**DATA ENTRIES:**
⟨
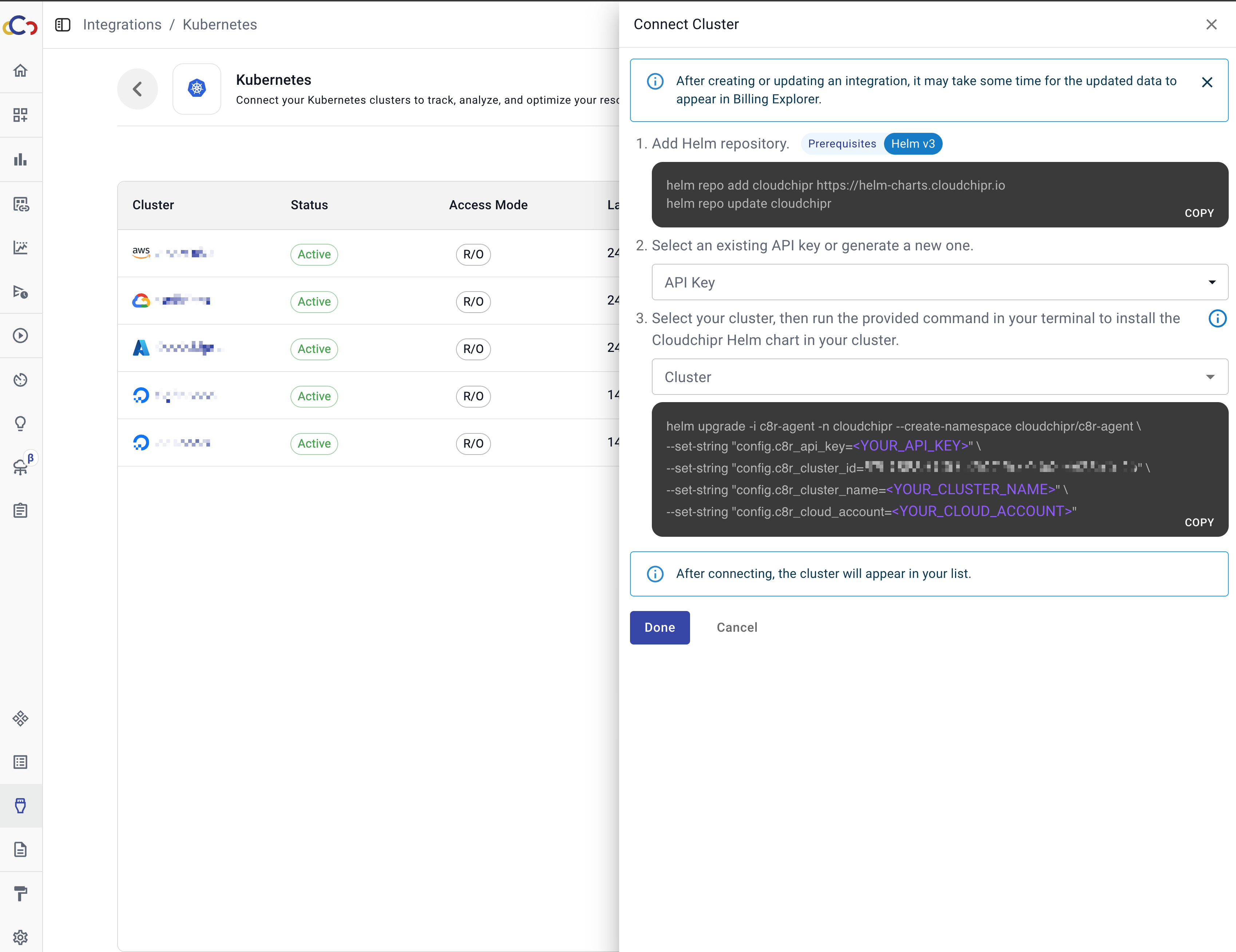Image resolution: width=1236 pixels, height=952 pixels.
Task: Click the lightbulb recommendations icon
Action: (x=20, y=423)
⟩
⟨
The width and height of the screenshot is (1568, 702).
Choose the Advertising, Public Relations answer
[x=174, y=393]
⟩
**SET TASK:** Rescale the data between the line holding "The width and" and the line holding "[x=174, y=393]", inclusive. Reproduce every one of those lines, but multiply each coordinate in the answers by 1.8 and round to the nearest whole number, with halves rounded up.

**THE REPLY:**
The width and height of the screenshot is (1568, 702).
Choose the Advertising, Public Relations answer
[x=313, y=707]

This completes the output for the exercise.